Edit: I misunderstood his suggestion. #zero323 meant to let Cassandra perform the count instead of using Spark SQL, as explained in here
Also I wanted to point out that I am aware of the inherent anti-pattern of setting a list<double> instead a wide row for this type of data, but my concerns at this moment are more the time spent on retrieval of a large dataset rather than the actual average computation time.
Is that the expected performance? If not, what am I missing?
It looks slowish but it is not exactly unexpected. In general count is expressed as
SELECT 1 FROM table
followed by Spark side summation. So while it is optimized it still rather inefficient because you have fetch N long integers from the external source just to sum these locally.
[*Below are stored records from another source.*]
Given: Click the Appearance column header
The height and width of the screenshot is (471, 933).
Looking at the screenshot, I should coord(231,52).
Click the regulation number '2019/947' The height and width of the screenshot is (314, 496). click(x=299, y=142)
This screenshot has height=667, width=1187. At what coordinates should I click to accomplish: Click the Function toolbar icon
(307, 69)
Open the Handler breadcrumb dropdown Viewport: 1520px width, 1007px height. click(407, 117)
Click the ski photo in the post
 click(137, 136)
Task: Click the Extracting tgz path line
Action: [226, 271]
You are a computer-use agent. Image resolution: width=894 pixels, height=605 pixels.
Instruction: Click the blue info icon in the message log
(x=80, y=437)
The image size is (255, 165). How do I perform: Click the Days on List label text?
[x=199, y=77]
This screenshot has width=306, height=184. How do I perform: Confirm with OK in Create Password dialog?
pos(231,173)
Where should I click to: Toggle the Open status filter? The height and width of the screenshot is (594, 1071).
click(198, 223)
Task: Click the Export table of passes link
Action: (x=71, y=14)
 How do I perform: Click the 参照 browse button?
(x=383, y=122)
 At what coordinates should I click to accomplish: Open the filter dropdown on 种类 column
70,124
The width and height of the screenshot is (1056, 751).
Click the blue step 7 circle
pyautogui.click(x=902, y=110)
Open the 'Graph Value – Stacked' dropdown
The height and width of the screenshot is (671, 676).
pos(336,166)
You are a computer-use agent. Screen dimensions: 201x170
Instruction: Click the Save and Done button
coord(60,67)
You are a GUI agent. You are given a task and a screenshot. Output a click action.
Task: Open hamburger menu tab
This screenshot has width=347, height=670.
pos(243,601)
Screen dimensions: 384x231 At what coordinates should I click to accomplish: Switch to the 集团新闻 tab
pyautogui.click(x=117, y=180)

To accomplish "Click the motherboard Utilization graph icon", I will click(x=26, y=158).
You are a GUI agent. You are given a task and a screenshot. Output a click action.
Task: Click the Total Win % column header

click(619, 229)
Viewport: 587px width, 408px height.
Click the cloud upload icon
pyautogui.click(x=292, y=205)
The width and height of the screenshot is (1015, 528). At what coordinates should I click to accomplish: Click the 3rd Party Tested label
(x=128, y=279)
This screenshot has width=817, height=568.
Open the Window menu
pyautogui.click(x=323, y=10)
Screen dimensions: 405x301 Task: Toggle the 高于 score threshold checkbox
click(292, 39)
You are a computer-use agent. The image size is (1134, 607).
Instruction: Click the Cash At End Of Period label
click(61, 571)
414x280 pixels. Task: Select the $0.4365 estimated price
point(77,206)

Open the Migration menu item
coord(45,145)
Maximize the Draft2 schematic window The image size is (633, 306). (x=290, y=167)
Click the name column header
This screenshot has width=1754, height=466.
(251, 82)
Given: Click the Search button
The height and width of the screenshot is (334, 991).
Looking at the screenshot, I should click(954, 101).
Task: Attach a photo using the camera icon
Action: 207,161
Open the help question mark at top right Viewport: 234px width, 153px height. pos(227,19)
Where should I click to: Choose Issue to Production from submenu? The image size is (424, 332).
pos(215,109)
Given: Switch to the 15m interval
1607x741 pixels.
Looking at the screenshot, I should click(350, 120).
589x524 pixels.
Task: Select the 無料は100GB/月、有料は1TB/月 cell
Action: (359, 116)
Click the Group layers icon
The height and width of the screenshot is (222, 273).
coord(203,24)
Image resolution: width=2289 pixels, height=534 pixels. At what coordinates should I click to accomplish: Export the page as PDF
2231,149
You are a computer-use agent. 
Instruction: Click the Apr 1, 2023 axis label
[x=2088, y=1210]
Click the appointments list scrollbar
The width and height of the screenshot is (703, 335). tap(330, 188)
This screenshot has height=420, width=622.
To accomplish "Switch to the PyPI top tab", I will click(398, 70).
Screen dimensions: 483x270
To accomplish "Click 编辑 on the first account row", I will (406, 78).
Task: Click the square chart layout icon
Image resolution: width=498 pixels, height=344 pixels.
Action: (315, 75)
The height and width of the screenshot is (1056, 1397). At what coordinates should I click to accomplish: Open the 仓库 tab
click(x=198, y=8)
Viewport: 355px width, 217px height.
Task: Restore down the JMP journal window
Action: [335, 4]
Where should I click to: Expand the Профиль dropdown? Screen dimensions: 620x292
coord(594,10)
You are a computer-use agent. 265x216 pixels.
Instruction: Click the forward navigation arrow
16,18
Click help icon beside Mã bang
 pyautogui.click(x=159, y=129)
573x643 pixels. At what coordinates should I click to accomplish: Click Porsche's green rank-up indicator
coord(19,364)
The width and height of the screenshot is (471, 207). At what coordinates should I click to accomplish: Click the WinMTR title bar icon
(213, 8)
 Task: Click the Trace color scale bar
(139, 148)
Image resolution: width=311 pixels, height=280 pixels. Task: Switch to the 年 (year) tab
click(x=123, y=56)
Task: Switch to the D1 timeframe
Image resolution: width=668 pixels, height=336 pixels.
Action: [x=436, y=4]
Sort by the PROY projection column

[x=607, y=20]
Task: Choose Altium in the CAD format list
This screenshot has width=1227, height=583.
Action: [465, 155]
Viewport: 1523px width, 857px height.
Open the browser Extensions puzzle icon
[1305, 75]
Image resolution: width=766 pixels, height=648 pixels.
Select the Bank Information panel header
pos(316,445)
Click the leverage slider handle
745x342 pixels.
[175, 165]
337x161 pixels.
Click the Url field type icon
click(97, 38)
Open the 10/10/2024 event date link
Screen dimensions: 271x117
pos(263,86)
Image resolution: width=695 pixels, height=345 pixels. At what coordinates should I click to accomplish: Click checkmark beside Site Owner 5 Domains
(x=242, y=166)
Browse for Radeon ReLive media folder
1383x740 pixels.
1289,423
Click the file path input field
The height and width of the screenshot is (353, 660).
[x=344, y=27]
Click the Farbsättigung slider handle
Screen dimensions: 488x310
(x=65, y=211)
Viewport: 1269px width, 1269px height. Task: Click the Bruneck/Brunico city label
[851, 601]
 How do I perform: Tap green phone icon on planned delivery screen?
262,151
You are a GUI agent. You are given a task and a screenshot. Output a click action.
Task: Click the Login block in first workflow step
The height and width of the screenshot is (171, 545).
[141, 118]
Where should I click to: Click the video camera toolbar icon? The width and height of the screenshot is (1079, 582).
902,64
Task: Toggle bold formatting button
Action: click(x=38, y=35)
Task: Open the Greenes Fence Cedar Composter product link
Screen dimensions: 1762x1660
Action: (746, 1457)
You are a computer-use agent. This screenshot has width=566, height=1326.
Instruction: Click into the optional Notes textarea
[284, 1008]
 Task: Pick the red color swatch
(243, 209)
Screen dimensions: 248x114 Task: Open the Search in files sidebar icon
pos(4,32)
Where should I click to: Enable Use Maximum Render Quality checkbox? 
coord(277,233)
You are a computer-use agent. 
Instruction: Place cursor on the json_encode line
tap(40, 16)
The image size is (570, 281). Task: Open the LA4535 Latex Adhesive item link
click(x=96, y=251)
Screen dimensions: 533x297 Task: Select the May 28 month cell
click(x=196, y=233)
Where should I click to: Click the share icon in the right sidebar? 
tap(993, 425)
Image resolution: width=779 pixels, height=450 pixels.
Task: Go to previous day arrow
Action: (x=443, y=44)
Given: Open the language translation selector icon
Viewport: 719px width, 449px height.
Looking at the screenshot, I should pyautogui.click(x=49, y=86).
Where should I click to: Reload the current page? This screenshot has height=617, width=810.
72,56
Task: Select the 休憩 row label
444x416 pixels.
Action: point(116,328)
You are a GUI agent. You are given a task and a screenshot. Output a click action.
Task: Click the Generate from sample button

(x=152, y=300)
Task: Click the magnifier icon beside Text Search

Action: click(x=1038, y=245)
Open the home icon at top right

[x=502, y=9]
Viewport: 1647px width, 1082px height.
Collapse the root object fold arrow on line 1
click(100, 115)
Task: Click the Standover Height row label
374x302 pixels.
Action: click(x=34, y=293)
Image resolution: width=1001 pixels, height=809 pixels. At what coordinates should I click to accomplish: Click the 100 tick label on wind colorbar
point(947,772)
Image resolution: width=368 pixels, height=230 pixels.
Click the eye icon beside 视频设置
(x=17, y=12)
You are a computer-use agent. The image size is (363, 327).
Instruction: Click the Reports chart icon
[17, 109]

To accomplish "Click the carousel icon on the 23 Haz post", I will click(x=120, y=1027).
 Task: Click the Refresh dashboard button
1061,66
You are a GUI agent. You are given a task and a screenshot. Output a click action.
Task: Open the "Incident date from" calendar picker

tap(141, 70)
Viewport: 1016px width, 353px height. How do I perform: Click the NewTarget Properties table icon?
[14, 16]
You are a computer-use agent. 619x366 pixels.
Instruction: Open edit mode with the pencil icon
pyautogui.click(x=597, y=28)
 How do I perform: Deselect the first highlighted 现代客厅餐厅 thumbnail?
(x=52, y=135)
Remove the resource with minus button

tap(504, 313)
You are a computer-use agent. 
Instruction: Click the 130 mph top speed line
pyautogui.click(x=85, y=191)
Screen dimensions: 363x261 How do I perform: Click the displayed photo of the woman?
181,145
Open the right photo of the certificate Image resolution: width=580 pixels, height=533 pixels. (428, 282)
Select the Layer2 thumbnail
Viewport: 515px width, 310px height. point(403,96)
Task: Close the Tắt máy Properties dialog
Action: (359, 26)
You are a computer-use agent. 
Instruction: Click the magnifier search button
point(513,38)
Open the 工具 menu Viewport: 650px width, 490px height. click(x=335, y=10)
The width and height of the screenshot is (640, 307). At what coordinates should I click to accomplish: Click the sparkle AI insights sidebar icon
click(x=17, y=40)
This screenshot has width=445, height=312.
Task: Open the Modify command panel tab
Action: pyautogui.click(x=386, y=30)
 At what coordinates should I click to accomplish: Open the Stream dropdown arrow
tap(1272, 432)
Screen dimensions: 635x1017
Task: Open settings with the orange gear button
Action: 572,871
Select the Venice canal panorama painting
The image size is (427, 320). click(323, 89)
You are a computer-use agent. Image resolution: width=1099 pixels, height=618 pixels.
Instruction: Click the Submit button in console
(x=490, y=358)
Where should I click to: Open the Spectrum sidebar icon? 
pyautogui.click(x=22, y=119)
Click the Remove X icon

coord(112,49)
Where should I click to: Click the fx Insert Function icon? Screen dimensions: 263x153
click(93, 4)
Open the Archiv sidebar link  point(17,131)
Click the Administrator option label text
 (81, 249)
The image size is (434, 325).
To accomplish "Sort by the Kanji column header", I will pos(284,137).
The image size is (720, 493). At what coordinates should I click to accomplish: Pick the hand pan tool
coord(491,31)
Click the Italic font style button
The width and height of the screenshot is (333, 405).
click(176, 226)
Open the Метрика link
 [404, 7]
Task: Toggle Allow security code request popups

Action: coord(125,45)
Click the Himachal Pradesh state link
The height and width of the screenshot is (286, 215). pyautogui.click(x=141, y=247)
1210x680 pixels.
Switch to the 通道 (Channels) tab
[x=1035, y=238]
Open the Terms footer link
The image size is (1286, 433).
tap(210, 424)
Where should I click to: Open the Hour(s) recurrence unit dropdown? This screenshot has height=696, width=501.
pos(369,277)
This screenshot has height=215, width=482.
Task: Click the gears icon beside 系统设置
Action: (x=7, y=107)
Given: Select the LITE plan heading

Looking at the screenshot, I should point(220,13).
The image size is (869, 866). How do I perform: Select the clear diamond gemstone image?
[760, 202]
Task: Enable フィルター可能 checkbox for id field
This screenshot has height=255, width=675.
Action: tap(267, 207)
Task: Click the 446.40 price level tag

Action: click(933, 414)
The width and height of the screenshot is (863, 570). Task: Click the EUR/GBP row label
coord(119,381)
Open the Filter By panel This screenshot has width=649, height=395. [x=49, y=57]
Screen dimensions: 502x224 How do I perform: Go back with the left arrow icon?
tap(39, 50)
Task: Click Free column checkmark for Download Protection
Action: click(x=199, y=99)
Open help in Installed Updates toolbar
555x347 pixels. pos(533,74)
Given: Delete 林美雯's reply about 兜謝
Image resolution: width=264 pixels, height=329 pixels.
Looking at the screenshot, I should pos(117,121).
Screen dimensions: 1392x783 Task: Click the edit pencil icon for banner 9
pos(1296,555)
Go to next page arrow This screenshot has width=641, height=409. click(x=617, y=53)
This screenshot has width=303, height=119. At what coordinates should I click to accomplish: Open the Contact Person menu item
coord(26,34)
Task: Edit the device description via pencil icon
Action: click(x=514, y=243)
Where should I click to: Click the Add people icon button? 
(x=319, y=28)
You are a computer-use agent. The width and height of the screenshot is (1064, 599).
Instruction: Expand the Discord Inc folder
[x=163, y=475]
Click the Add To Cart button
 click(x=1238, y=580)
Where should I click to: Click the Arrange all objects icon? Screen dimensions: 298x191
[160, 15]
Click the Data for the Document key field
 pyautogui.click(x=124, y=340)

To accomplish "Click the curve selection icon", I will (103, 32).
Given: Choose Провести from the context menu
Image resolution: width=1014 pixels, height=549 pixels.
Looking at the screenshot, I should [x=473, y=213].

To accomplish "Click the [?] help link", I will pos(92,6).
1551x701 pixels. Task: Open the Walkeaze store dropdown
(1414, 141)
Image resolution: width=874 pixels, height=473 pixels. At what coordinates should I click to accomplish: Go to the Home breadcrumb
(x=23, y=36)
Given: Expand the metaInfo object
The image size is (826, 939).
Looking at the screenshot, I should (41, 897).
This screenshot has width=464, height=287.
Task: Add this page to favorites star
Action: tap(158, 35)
As explained by the docs Cassandra backed RDD (not Datasets) provide optimized cassandraCount method which performs server side counting.
Theory says the number of partitions of a DataFrame determines the number of tasks Spark will distribute the job in. If I am setting the spark.sql.shuffle.partitions to (...), why is creating (...) Tasks?
Because spark.sql.shuffle.partitions is not used here. This property is used to determine number of partitions for shuffles (when data is aggregated by some set of keys) not for Dataset creation or global aggregations like count(*) (which always use 1 partition for final aggregation).
If you interested in controlling number of initial partitions you should take a look at spark.cassandra.input.split.size_in_mb which defines:
Approx amount of data to be fetched into a Spark partition. Minimum number of resulting Spark partitions is 1 + 2 * SparkContext.defaultParallelism
As you can see another factor here is spark.default.parallelism but it is not exactly a subtle configuration so depending on it in general is not an optimal choice.
I see that it is very old question but maybe someone needs it now.
When running Spark on local machine it is very important to set into SparkConf master "local[*]" that according to documentation allows to run Spark with as many worker threads as logical cores on your machine.
It helped me to increase performance of count() operation by 100% on local machine comparing to master "local".